American culture is a bulldozer. Here today, gone tomorrow, forgotten yesterday, and when it comes to America's music, the bulldozer has been known to plow under giants like so many redwood trees into mulch. Fortunately, some American musicians have good memories and even stronger conservationist tendencies.

Take the case of Manfredo Fest, about whom Jazziz critic Phillip Booth wrote, "Few of bossa nova's pioneers were as successful in keeping alive the distinctive fusion of samba rhythms and American jazz he helped create four decades ago in his native Brazil." But outside of the experts and a few passionate locals who know his work from when Fest was a mainstay on the Twin Cities scene in the '80s and '90s, he is barely an asterisk in the annals of jazz.

That all changes this week, as Twin Cities pianist (and former Fest student) Terrence Hughes unveils a CD and concert celebrating the music of Manfredo.

"I only took a few lessons from him, in '83 and '84," said Hughes. "I taped them on a crummy little cassette, and found them a while ago and decided to re-take the lessons. He was blind, so when I listened to them, there he was, showing me all this really beautiful, intricate music. So I catalogued everything. I wrote it all down; I made notes to myself, and studied each tape. It took a long time, and it felt like I was hanging out with him again, and the guy's been dead since '99."

Hughes frequently plays Fest tunes at his regular gig at D'Amico Cucina in Uptown, but now he was obsessed. He recruited other Fest fanatics, including Gordy Knudtson, who was Fest's drummer for 10 years. The collaboration ended up on the CD "Bossa Blues," which sees its release tonight at the Dakota Jazz Club, where Hughes and Knudtson will be joined by Fest's son Phillip, a guitarist who leads a trio in Clearwater, Fla., that regularly plays Manfredo tunes.

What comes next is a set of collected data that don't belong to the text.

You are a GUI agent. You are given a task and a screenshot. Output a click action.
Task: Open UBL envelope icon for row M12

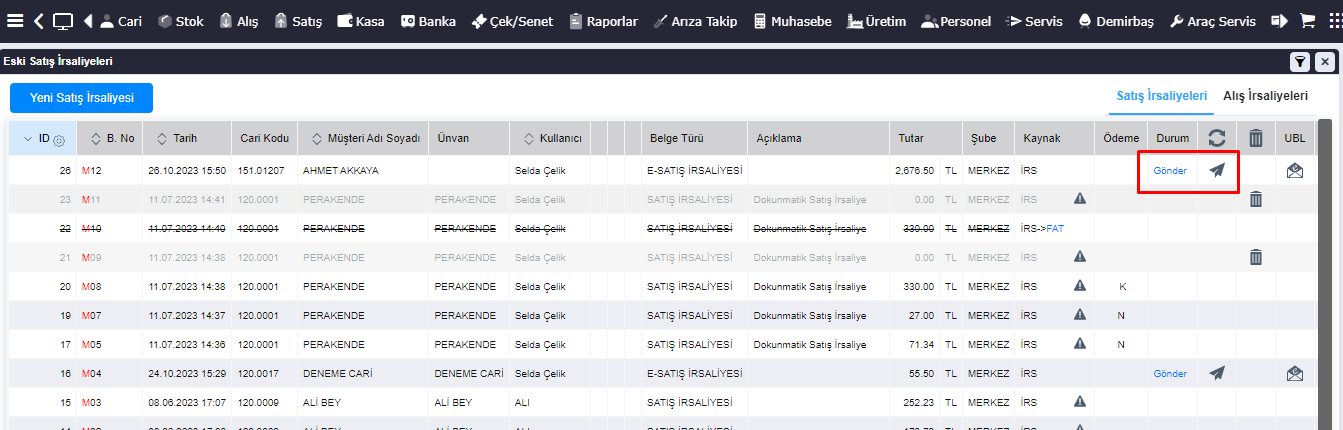(x=1295, y=171)
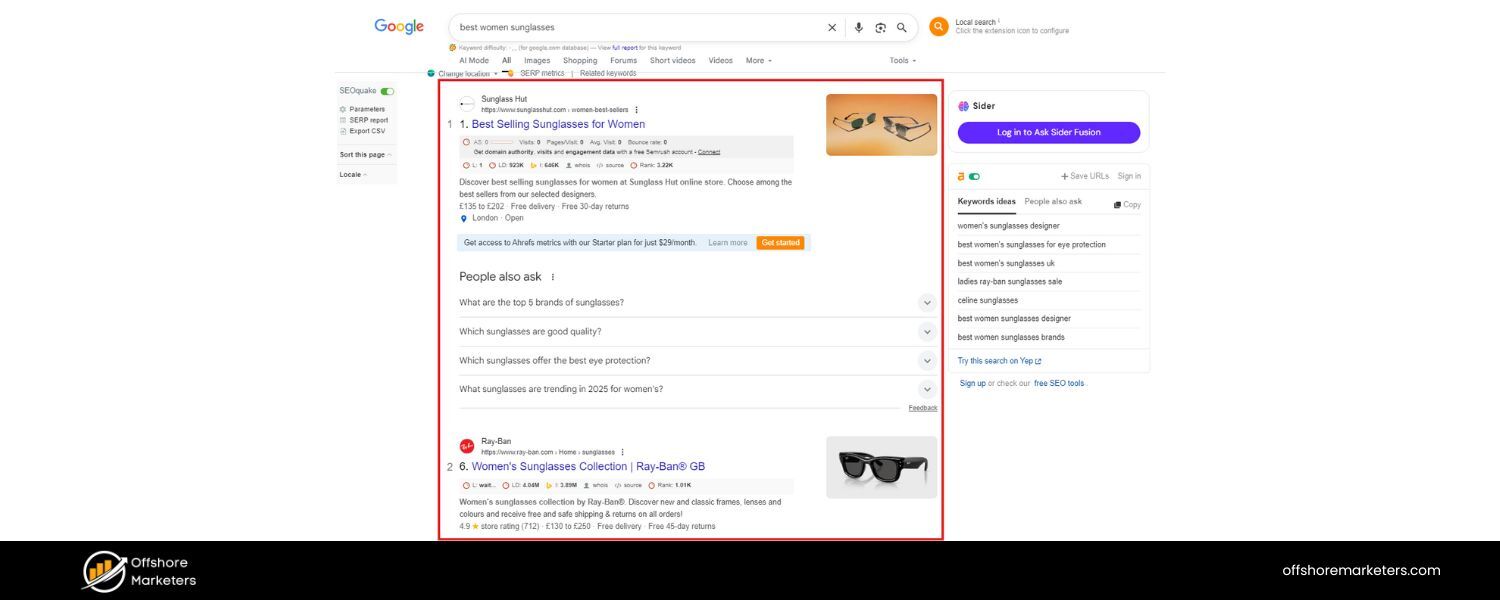Open the Ray-Ban Women's Sunglasses Collection result
This screenshot has width=1500, height=600.
[x=587, y=466]
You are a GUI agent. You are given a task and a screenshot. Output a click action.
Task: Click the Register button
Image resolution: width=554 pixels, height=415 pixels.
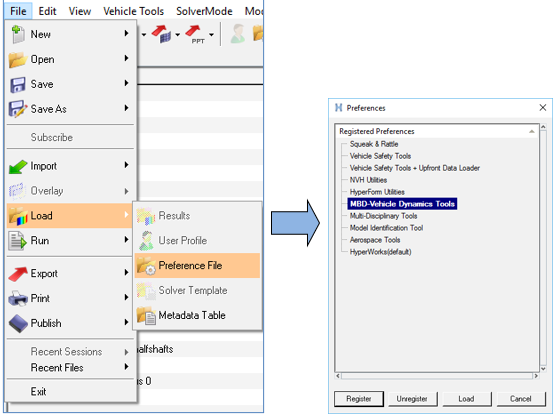[359, 399]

If the story sounds slightly familiar, it's because Hughes was working from something of a spiritual template: Ry Cooder and "The Buena Vista Social Club," which introduced the music of a bunch of obscure Cuban musicians to the world.

"I love that music, I love what Ry Cooder did, I love that he let it live," said Hughes. "I don't want to really be known as Manfredo Hughes. I'm not trying to put my name in front of the guy, or build a franchise or anything -- I just want people to hear this stuff."

The Fest family, he said, is "thrilled that the music is being kept alive. His wife gave me the best compliment. When she listened to the CD, she said she sensed his presence in the room. And that's a beautiful thing. We captured the essence of the guy."